● **The data**:
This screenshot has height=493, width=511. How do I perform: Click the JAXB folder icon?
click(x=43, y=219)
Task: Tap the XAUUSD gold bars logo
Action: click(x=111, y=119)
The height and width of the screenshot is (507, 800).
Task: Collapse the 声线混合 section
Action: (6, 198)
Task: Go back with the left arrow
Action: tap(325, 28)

● **Problem**: Quote every one of the lines above verbatim.

● **Expected answer**:
This screenshot has height=493, width=511. How do I perform: Click the JAXB folder icon?
click(x=43, y=219)
Task: Tap the XAUUSD gold bars logo
Action: click(x=111, y=119)
The height and width of the screenshot is (507, 800).
Task: Collapse the 声线混合 section
Action: (6, 198)
Task: Go back with the left arrow
Action: tap(325, 28)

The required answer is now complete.